Exercise material Block Start
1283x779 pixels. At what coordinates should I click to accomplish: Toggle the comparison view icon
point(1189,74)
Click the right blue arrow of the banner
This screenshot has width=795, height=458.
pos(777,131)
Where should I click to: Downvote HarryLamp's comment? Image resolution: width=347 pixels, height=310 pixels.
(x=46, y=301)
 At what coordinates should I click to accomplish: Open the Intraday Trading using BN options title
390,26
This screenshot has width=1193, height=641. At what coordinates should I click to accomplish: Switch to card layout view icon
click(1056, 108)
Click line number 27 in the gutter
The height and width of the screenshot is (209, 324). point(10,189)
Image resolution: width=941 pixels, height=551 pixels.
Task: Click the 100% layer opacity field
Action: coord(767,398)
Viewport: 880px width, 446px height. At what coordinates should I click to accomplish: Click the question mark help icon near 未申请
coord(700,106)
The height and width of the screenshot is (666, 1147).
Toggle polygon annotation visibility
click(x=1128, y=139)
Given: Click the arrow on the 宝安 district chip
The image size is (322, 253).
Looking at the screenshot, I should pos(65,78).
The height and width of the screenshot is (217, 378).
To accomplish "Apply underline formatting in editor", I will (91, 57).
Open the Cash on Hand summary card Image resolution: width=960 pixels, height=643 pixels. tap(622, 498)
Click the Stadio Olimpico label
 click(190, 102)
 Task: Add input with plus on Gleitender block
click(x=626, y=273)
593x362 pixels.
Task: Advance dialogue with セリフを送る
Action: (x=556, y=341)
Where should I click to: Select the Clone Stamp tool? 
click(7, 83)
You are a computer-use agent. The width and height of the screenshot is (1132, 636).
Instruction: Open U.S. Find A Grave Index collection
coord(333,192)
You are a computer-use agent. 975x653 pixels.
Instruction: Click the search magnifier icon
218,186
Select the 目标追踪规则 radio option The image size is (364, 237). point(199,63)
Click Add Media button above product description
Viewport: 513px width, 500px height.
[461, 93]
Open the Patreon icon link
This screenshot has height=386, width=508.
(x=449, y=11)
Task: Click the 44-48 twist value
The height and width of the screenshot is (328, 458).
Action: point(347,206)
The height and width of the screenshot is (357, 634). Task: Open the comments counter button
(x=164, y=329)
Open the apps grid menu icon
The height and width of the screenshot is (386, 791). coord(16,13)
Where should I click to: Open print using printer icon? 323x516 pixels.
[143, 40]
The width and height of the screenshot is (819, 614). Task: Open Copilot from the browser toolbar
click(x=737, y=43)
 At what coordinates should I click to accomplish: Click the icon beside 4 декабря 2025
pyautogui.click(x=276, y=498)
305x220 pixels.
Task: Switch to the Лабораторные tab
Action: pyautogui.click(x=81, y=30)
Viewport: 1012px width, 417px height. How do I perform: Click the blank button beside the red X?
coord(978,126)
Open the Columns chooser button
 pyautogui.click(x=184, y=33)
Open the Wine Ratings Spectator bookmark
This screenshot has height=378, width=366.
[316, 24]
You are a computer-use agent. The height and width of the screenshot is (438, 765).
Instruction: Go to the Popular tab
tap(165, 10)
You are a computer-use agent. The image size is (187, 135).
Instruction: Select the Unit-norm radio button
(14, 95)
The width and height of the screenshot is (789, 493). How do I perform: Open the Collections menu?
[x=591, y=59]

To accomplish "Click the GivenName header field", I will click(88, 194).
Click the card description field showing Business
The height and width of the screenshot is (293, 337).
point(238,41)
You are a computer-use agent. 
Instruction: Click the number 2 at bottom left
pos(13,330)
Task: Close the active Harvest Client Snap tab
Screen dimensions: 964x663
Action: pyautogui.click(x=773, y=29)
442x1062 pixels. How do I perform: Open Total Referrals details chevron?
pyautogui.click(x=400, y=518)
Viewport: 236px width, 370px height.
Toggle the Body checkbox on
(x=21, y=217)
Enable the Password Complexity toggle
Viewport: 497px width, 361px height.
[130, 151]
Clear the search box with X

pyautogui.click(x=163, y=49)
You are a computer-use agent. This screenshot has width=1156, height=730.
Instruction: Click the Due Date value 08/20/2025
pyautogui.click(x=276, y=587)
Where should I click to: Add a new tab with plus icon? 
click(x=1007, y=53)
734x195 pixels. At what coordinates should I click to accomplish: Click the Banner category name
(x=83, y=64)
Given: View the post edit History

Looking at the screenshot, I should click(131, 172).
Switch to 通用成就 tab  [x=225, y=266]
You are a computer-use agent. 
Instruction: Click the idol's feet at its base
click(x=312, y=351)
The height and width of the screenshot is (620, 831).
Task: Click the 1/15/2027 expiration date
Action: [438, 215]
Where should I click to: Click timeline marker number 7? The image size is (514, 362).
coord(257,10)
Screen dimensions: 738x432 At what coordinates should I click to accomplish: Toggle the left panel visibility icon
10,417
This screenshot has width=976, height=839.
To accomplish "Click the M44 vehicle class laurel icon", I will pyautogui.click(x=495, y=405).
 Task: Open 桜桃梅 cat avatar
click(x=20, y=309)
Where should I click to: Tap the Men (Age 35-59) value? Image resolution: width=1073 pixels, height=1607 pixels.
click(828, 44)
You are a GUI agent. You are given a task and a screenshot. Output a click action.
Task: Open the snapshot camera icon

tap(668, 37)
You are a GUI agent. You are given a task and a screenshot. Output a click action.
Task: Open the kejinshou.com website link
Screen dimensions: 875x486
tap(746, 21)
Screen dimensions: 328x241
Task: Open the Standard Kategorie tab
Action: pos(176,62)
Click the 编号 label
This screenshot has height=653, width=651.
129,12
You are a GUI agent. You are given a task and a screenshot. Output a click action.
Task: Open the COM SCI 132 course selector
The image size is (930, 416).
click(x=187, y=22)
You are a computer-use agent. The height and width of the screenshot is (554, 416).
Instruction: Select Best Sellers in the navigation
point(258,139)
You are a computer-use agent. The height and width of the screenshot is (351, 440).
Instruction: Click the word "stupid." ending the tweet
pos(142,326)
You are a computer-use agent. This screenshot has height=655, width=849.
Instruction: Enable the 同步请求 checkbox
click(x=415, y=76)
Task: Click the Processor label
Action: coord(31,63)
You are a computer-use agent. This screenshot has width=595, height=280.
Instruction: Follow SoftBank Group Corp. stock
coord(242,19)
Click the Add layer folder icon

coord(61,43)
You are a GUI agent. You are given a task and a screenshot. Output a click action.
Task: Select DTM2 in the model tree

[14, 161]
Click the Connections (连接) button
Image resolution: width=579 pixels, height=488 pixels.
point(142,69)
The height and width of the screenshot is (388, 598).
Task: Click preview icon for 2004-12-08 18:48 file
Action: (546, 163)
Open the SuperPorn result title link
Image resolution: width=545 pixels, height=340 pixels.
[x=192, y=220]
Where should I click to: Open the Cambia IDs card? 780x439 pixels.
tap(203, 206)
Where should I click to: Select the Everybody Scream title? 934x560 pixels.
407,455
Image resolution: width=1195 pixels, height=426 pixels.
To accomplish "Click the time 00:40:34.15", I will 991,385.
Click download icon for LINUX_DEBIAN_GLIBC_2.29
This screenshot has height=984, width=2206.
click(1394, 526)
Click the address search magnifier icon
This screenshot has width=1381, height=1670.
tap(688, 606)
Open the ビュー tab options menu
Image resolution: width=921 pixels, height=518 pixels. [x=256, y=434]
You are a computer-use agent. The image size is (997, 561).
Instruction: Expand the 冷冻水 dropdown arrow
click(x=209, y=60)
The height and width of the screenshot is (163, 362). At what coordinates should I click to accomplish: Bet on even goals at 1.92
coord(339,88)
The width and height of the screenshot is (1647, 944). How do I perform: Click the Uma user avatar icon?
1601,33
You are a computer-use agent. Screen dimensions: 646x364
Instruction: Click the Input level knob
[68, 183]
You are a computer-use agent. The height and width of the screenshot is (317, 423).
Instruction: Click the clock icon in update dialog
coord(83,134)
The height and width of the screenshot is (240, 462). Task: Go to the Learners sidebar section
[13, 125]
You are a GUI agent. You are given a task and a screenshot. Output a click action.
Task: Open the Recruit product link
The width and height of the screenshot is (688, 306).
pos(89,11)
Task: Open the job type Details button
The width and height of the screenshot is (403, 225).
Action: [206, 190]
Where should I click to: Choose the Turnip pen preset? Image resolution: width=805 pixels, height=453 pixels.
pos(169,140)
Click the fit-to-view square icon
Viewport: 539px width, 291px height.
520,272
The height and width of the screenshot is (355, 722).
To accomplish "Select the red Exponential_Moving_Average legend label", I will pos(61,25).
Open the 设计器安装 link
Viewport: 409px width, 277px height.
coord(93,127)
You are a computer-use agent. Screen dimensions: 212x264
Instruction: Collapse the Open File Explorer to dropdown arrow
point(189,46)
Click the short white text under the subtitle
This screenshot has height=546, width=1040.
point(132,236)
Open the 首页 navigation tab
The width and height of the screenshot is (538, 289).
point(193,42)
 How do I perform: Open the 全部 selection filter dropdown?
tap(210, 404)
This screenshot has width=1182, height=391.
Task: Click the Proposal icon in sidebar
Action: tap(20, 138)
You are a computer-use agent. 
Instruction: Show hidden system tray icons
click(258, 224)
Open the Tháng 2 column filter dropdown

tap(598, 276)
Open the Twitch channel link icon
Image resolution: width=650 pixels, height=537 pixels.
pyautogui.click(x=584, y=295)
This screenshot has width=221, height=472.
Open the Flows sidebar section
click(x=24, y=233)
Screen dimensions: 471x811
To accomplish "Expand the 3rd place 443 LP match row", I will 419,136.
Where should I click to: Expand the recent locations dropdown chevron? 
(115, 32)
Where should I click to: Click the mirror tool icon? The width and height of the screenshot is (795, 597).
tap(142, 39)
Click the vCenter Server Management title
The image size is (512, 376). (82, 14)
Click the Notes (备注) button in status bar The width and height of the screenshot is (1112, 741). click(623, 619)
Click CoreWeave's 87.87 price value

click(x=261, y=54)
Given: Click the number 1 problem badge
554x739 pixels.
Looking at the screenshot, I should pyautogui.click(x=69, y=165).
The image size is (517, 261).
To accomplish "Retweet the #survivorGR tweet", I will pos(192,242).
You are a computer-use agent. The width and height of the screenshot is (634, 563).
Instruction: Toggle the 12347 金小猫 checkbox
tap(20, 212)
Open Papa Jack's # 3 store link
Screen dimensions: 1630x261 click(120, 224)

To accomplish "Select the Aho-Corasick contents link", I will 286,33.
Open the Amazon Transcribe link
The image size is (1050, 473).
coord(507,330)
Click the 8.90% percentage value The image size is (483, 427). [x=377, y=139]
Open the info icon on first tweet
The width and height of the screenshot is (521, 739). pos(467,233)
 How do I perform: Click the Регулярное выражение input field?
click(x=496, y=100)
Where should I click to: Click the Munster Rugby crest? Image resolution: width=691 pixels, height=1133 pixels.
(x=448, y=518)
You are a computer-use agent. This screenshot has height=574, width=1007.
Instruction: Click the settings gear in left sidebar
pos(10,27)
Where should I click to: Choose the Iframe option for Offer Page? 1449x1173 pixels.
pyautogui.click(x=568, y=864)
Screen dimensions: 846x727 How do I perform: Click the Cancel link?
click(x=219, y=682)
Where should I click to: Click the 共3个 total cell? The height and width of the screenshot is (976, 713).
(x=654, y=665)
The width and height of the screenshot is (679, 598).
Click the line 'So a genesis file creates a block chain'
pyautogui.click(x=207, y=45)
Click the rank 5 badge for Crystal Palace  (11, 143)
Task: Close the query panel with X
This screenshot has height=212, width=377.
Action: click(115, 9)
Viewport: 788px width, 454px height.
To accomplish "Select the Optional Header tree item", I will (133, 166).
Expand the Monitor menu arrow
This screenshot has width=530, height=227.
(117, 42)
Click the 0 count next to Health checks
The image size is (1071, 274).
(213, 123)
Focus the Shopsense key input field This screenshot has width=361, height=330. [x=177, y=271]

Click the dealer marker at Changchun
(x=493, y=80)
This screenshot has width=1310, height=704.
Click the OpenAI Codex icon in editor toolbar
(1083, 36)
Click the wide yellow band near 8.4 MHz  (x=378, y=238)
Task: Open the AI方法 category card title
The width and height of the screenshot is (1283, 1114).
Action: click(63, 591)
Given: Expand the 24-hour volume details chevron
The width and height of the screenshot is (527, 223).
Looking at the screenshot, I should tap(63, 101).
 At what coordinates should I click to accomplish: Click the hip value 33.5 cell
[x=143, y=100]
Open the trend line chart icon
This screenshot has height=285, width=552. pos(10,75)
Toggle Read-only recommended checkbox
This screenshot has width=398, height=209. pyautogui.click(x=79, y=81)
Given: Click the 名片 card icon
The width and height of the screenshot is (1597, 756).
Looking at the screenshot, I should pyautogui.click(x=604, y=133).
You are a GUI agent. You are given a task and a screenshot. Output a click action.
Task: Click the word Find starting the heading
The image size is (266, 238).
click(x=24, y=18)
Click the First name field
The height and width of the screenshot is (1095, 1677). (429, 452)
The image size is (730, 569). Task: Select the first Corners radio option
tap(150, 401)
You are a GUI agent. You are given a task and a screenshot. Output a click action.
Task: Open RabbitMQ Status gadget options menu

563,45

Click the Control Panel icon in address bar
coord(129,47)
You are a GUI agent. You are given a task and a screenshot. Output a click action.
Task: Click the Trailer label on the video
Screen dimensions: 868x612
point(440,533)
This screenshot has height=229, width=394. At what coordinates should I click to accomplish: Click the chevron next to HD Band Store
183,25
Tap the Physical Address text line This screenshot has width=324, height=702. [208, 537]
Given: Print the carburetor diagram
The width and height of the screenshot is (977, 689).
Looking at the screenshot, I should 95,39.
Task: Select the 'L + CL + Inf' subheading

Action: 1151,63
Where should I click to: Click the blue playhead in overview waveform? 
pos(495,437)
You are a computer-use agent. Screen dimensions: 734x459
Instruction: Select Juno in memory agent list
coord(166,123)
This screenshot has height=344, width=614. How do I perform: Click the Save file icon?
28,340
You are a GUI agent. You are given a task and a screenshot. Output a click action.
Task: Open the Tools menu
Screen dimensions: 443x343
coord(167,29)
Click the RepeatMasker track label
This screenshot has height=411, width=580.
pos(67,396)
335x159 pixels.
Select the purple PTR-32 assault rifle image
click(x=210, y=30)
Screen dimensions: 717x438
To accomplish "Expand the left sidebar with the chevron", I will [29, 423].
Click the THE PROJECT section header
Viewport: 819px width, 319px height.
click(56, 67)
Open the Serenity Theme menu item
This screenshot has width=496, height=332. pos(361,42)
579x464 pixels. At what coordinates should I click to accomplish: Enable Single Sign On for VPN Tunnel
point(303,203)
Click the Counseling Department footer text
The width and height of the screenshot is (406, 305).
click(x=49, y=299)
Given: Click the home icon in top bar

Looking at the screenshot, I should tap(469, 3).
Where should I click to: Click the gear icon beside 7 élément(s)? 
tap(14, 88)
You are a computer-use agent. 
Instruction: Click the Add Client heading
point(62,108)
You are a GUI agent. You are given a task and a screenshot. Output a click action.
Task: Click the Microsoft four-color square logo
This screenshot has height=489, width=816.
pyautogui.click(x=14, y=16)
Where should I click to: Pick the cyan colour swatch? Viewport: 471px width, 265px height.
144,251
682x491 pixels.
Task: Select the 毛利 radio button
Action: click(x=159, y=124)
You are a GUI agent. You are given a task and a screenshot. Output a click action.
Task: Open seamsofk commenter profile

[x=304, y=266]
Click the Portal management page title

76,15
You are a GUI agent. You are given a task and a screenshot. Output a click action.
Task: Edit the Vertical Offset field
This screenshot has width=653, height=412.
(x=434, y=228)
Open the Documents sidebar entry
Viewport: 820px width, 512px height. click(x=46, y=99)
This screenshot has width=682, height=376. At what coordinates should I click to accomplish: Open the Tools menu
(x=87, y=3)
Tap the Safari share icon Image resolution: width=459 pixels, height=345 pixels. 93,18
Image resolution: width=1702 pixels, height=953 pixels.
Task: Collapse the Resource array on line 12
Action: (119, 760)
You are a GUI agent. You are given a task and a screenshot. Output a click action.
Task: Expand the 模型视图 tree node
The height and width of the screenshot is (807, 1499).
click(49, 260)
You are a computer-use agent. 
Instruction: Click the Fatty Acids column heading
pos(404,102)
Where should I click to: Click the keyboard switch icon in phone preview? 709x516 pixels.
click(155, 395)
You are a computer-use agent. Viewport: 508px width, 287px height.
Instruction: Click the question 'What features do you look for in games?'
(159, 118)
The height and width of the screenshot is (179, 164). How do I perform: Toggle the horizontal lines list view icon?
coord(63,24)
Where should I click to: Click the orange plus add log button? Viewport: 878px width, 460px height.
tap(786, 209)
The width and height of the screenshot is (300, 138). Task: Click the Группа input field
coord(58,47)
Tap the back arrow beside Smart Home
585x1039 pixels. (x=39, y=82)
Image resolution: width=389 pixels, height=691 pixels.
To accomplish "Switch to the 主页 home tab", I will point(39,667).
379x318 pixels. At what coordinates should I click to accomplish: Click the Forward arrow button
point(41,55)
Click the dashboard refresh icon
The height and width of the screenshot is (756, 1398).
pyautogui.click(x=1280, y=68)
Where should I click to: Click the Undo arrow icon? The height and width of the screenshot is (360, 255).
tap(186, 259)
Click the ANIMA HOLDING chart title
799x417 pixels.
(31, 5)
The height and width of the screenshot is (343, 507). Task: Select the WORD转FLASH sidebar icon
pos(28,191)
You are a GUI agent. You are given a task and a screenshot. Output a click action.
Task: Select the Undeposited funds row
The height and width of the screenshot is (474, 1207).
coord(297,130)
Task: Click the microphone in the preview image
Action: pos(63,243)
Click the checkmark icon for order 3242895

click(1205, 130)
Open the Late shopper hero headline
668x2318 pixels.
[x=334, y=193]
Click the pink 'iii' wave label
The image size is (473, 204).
Exercise material Block End
Task to complete »
Return only the lines between the one holding "Instruction: Toggle the 12347 金小猫 checkbox" and the one holding "Click the rank", inclusive, exactly as they appear above.

Written solution »
Instruction: Toggle the 12347 金小猫 checkbox
tap(20, 212)
Open Papa Jack's # 3 store link
Screen dimensions: 1630x261 click(120, 224)

To accomplish "Select the Aho-Corasick contents link", I will 286,33.
Open the Amazon Transcribe link
The image size is (1050, 473).
coord(507,330)
Click the 8.90% percentage value The image size is (483, 427). [x=377, y=139]
Open the info icon on first tweet
The width and height of the screenshot is (521, 739). pos(467,233)
 How do I perform: Click the Регулярное выражение input field?
click(x=496, y=100)
Where should I click to: Click the Munster Rugby crest? Image resolution: width=691 pixels, height=1133 pixels.
(x=448, y=518)
You are a computer-use agent. This screenshot has height=574, width=1007.
Instruction: Click the settings gear in left sidebar
pos(10,27)
Where should I click to: Choose the Iframe option for Offer Page? 1449x1173 pixels.
pyautogui.click(x=568, y=864)
Screen dimensions: 846x727 How do I perform: Click the Cancel link?
click(x=219, y=682)
Where should I click to: Click the 共3个 total cell? The height and width of the screenshot is (976, 713).
(x=654, y=665)
The width and height of the screenshot is (679, 598).
Click the line 'So a genesis file creates a block chain'
pyautogui.click(x=207, y=45)
Click the rank 5 badge for Crystal Palace  (11, 143)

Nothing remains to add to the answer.